- 1 box (500 g) Loprofin Baking Mix
- 1 packet (7 g) dried yeast (included with mix)
- 1/2 tsp salt
- 300 mL (10 fl oz) water
- 2 Tbsp vegetable oil
- 120 mL (4 fl oz) Rich's Richwhip Non-Dairy Liquid
- 1 Tbsp low protein egg replacer
- 2-4 drops of egg shade food coloring
- Preheat oven to 350 °F.
- Mix all dry ingredients together first. Next, add your water, oil, non-dairy liquid, and egg replacer to the mix.

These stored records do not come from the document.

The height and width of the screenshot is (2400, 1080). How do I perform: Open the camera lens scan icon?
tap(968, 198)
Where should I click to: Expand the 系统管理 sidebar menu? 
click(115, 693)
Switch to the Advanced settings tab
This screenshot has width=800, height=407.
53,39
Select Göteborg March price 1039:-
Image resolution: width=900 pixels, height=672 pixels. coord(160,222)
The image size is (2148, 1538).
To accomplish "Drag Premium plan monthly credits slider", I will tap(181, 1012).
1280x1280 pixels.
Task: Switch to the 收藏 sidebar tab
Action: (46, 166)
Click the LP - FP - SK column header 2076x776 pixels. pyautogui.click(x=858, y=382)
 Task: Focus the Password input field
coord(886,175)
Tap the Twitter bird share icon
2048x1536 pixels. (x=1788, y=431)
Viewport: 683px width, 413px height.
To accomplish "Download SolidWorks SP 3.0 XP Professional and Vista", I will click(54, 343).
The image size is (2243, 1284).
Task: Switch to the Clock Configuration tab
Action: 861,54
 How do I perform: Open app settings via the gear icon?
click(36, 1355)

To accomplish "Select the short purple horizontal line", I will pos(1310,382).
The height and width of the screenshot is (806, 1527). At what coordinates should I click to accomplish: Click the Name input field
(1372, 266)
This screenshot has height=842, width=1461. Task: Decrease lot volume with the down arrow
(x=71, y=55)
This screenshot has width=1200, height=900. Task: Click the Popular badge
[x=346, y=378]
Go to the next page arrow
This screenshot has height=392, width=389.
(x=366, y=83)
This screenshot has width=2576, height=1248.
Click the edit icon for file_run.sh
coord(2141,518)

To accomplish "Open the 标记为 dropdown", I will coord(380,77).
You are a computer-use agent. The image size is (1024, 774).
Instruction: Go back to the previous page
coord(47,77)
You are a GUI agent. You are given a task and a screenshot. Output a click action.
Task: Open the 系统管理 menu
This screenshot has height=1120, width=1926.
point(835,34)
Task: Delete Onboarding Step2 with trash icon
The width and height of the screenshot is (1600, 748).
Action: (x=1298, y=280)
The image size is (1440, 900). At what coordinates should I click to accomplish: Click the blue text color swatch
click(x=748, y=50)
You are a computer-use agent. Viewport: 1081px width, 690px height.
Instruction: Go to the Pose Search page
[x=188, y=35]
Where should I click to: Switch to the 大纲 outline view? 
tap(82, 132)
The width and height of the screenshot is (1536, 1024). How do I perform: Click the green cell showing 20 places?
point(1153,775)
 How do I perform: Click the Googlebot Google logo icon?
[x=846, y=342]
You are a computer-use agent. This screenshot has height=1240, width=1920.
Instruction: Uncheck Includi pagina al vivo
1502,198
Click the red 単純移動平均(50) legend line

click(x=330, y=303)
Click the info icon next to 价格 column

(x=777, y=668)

- Knead ingredients into soft dough. Roll out the dough into thick "ropes" and squeeze ends together to form a circle. Place on a cookie sheet sprayed with a non-stick spray and let rise for 30-40 minutes.
- Par boil in sugar water until bagels rise to the top (5 min). Remove the bagels and place on paper towels to drain.
- Bake in oven at 350 °F until golden brown (approximately 20 minutes). If bagels are too doughy, place them under the broiler for 2-3 minutes until brown.
Tip: This recipe may also be used to make pretzels and English muffins. The pretzels are deep-fried after par boiling. The English muffins are saute´ed.